Snoop Lion has a new and improved life plan: Quit partying, fix the world, then get back to partying.
It was Thursday at SXSW in Austin, Texas, and my editor and I were on a mission: find Snoop Lion and ask him which version of my name he'd rather call me if we were friends -- Romizzle, or Rominizzle?
Before we got to that point, our interview was pushed back a few hours to after the premiere of his new documentary, "Reincarnated." It's directed by Andy Capper, and is about Snoop's experience in Jamaica recording his first reggae album (also called Reincarnated, out April 23). The movie is presented by VICE Films and Snoopadelic Films and will be released in select theaters today. Check out SnoopLion.com if you want to purchase tickets.
Anyway, as we waited in a press room at the Paramount Theater for the film to begin, I did a little pacing and wondered how far into the interview I should wait until I could ask him to say my name.
A guy with a Snoop Lion shirt walked by, and I complimented his tee. "Check out my website. You can find them on SeriousPimp.com," he said. Note to self -- purchase Snoop Lion tee on SeriousPimp.com.
We were then told Snoop was coming into the press room so we set up.

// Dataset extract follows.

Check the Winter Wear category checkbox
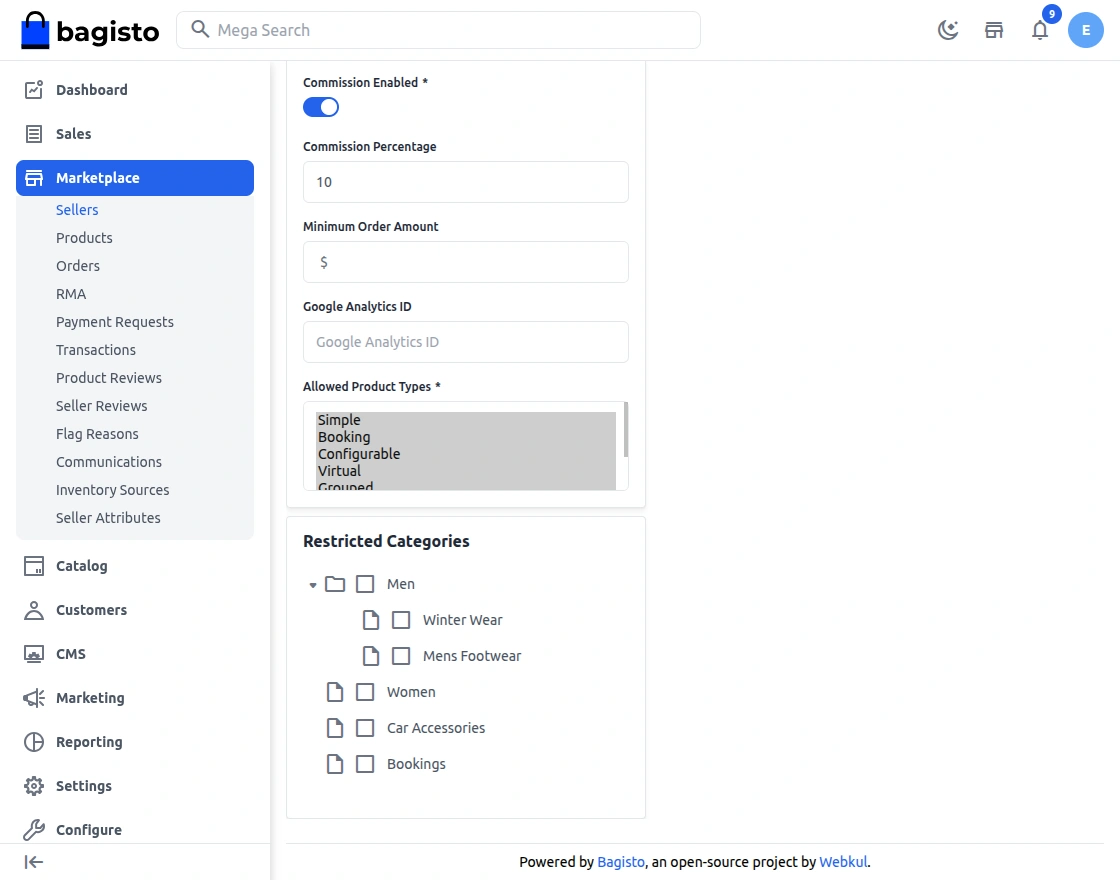 point(401,620)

A few minutes later he walked into my life (with his posse leading the way) and I knew we were soul mates. "It's f*cking cold in here!" was the first thing I heard him say. As a Floridian, I'm always cold… like, always. So the fact that he probably had goosebumps at the same moment I had goosebumps really brought us together on a higher, more spiritual level.

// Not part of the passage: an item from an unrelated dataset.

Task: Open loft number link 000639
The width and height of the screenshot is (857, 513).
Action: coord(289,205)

"Hey! Those are my girls!" yelled one of the guys in his crew. I turned around and, of course, it was the Snoop Lion T-shirt guy. "Hey!" I yelled back. I was totally "in."
As Snoop and I sat down in our assigned barstools, I knew what was about to happen. It would be the greatest installment of "Say My Name With Romina" to date. So yes, he said my name. But he did it with his own poetic, Snoop-approved twist: Rominizzle.
We then talked about his Rastafarian reincarnation, revisiting Jamaica as Snoop Lion rather than Snoop Dogg, if money was still on his mind, and why the Chilean soccer team needs to step up their game. Oh, and he schooled me on why Kobe is better than LeBron (That part is still up for debate). I'm highly considering changing my legal name and quitting my job to join his posse. Watch the video above. You'll see why.